SPOILER ALERT: Before you read this post, pack up a tomato and a gun and go watch last night’s Rubicon with someone you barely know.
Who among us hasn’t opened our door at nearly midnight, let in an attractive stranger we only know by sight (pickup line: “You looked pretty”), and agreed to a date with them, at home, while they edgily stare out the window at their apartment as if they expect something horrible to happen? What, you haven’t? And you? And you?
What sheltered lives you lead! Next thing you know you’ll tell me you’ve never let a handsome stranger stay at your home on the strength of a wild story about being chased from their apartment by the agents of a conspiracy!
OK, so Andy’s warm welcome of Will is a little… unusual. And yet her eager acceptance of Will makes her far more interesting than a more, well, normal response (“That’s great! Now how about you call me tomorrow and we make a plan for drinks!”) would have. A while back, the running visual of the artist staring alluringly through her window at Will made me wonder whether she wasn’t actually part of the conspiracy as well. (This being a show, after all, in which surveilling someone usually doesn’t indicate friendly intent.) It doesn’t seem so now—or does it?—but her reaction to Will was unexpected and a refreshing twist, alternately smitten, tentative, fascinated and amused. (“It is the Russians, right? Don’t tell me. I so want to believe it’s the Russians!”)
In any case, Will’s decamping across the streets increases the sense of imminent danger, as he witnesses our good friend Donald Bloom breaking into his apartment while he’s away. And the threat is being raised on another end, as we learn that not only does Spangler suspect Will—”If he is [a problem], he will be handled, as problems are”—but he’s making plans to install Grant in his place should anything happen. (Shades, by the way, of Gus setting up Walt’s replacement in Breaking Bad, lest the cook stop once he eliminates him.) Grant seems a bit unsettled by the way Spangler broaches the subject, but with increasing trouble on the homefront and his wife’s income to make up for, he can hardly question a shot at a promotion.

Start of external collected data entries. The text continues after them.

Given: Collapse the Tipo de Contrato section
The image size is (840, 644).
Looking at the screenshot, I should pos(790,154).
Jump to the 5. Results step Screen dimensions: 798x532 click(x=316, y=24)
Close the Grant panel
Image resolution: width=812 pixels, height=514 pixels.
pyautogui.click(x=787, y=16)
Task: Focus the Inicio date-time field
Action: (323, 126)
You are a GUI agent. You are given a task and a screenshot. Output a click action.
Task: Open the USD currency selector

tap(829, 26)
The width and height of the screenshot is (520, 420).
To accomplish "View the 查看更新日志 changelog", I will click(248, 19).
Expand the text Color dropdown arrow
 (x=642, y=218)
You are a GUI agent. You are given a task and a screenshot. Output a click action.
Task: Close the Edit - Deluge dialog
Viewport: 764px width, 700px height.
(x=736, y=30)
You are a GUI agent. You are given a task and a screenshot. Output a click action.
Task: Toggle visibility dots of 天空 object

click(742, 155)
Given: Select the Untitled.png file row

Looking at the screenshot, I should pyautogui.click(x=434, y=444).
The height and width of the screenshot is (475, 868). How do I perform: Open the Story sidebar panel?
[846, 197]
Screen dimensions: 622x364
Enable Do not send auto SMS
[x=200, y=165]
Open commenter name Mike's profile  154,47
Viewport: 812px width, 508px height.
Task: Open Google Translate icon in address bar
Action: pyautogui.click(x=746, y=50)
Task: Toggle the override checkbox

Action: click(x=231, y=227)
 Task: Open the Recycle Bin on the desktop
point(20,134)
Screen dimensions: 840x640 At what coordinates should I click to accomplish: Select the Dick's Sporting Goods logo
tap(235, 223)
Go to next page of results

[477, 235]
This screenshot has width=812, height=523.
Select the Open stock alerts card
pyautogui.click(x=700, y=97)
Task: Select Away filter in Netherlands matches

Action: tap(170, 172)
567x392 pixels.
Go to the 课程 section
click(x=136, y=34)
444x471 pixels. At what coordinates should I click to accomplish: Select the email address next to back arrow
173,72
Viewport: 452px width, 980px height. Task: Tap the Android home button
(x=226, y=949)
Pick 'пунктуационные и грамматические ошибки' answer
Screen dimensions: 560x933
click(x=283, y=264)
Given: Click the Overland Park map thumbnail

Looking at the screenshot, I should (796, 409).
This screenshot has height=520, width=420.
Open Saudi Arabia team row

Katherine Rhumor, meanwhile, comes into possession of a photograph that finally links her husband, Gerald and Truxton Spangler, whom she finds is API’s director. Are the twin storylines about to converge? Two-thirds of the way through the season, and things seem to be converging.
Now the hail of bullets:
* Rubicon seems to be becoming a funnier show as it goes along, with some of the best lines going to Arliss Howard (who I believe a commenter here said is making his Kale into the Ben Linus of Rubicon). Best line tonight: “There may not be audio up here, but there are cameras everywhere. So eat the delicious snack we came up here to enjoy, and then please tell me what you did to Truxton Spangler to make him show up at my home at 6 a.m.”
* This, however, was bracketed by Kale’s scene with Spangler, in which we are reminded that he is not all fun and games–nor is his boss: “You remain the man I met in Syria. The man with blood on his hands. The second thing I admire about you is you don’t ask questions.”
* I like that the series has not harped on Will’s demons from losing his family on 9/11, but the episode worked in a nice, small reminder as Will’s date ribbed him about the reduced-fat mayonnaise: “I just buy what—I buy what I always bought.” “That’s something a mother would buy.”
* Nice callback to the early episodes as Miles reminds Grant of the fallout of Tanya’s trip to rehab; not only are they short-handed, but “there’s no donuts.”
* Every week, in little ways, Rubicon reminds us how the API job slowly ruins the personal lives of the analysts working for it. This week, Grant, who just landed in the doghouse for missing a school play during lockdown, now can’t even tell his wife why his job is important enough to him not to leave it and cash in on Wall Street. (I’m not entirely sure that Grant is an expressive enough guy that he could have ahndled the situation well anyway—there’s a physical stiffness between him and his wife—but the job certainly doesn’t help.)
* “I like that you’ve got a gun.” And that, kids, is how I met your mother!